## Goal 1
In the Tell-Tale Rooms article, output the stretch from "The Herald: Eden" through "Room of Confabulation." verbatim.
## Goal 2
According to the Tell-Tale Rooms article, what is the title of the feature film Andrew Kotting made through the BFI?

## Page extract
────

Created by stitching together thousands of photographs of the pair’s home in a ramshackle farmhouse in the French Pyrenees, the Tell-Tale Rooms is currently touring the UK and is the latest installment of the father and daughter’s lifelong collaboration.  

The Herald: Eden Kotting Eden Kotting (Image: Andrew Kotting)

Andrew Kotting said: “At about the age of 13-14, her early teens, she was really interested in drawing and painting so we have collaborated on quite a few projects since about that age. 

“But more importantly I made a feature film through the BFI called ‘Gallivant’, and that featured her and my grandmother – we travelled round the UK in a camper van and I think for the first three and a half months I could see that Eden had this potential and was keen to be in front of the camera. 

“Thereafter, we’ve just collaborated. This particular project grew out of some pictures and collages she was doing.” 

The virtual reality tour takes viewers into a series of spaces within the farmhouse - The Room of Memory, The Room of Nostalgia, The Room of Make-Believe, The Room of Hope, The Room of Forgetting, and The Room of Confabulation. 

Each room includes trace elements from Eden growing from a baby, through adolescence, and into adulthood which filter through to viewer in unexpected ways. 

Andrew said: “You put on a headset and for 12 minutes you visit an old farmhouse in the French Pyrenees I bought with my family. It's kind of like a memory hole.

────

## Stored records
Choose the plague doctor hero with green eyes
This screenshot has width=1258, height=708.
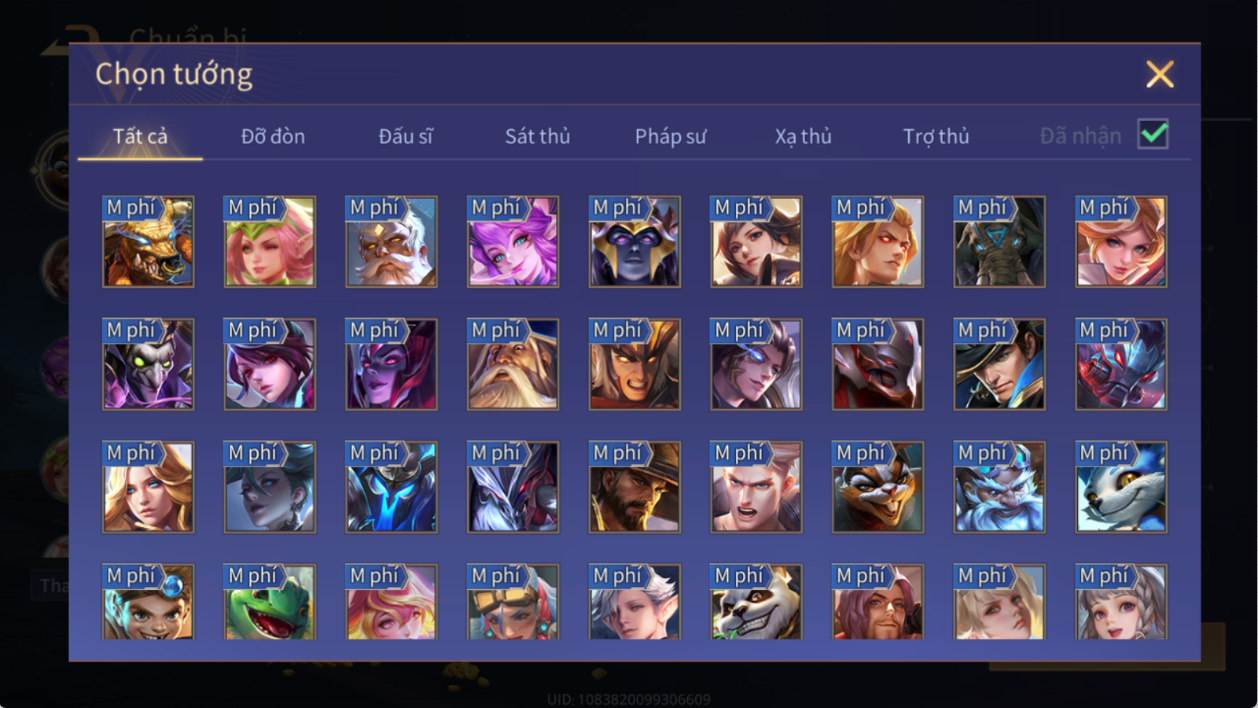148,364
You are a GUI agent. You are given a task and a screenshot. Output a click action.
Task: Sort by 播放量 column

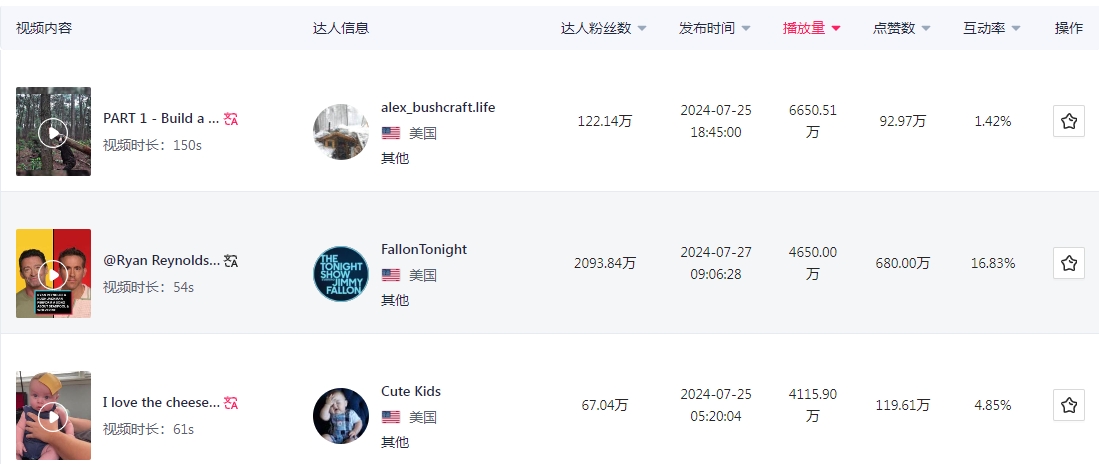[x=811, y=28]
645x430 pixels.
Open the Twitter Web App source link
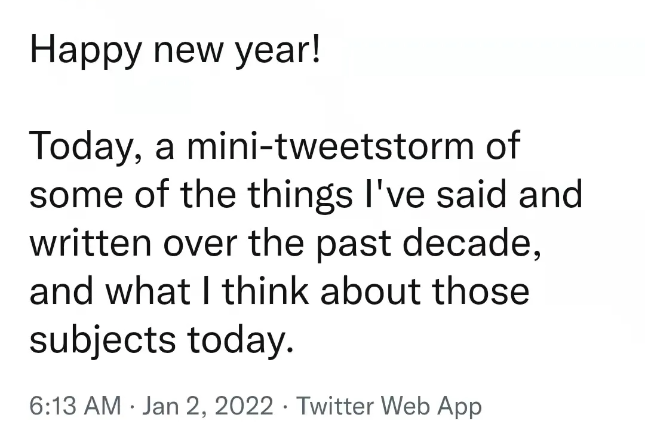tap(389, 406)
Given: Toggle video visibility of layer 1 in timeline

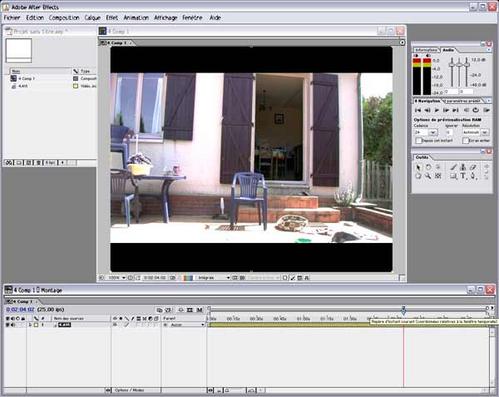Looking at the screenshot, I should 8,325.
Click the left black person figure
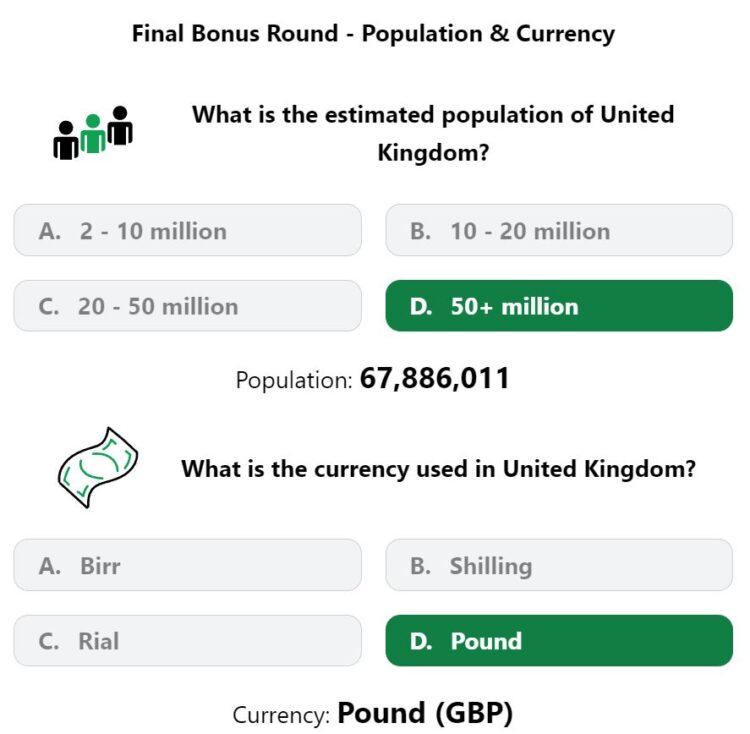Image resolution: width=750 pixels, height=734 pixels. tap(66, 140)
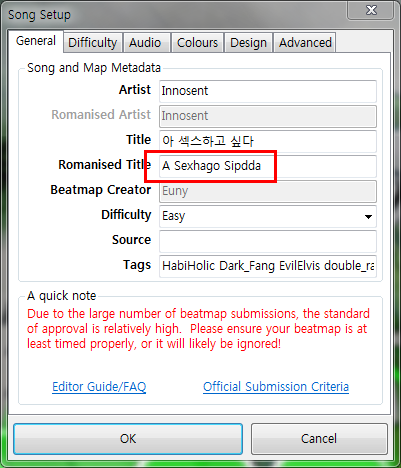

────

## Correct result 1
The Herald: Eden Kotting Eden Kotting (Image: Andrew Kotting)

Andrew Kotting said: “At about the age of 13-14, her early teens, she was really interested in drawing and painting so we have collaborated on quite a few projects since about that age. 

“But more importantly I made a feature film through the BFI called ‘Gallivant’, and that featured her and my grandmother – we travelled round the UK in a camper van and I think for the first three and a half months I could see that Eden had this potential and was keen to be in front of the camera. 

“Thereafter, we’ve just collaborated. This particular project grew out of some pictures and collages she was doing.” 

The virtual reality tour takes viewers into a series of spaces within the farmhouse - The Room of Memory, The Room of Nostalgia, The Room of Make-Believe, The Room of Hope, The Room of Forgetting, and The Room of Confabulation.

## Correct result 2
Gallivant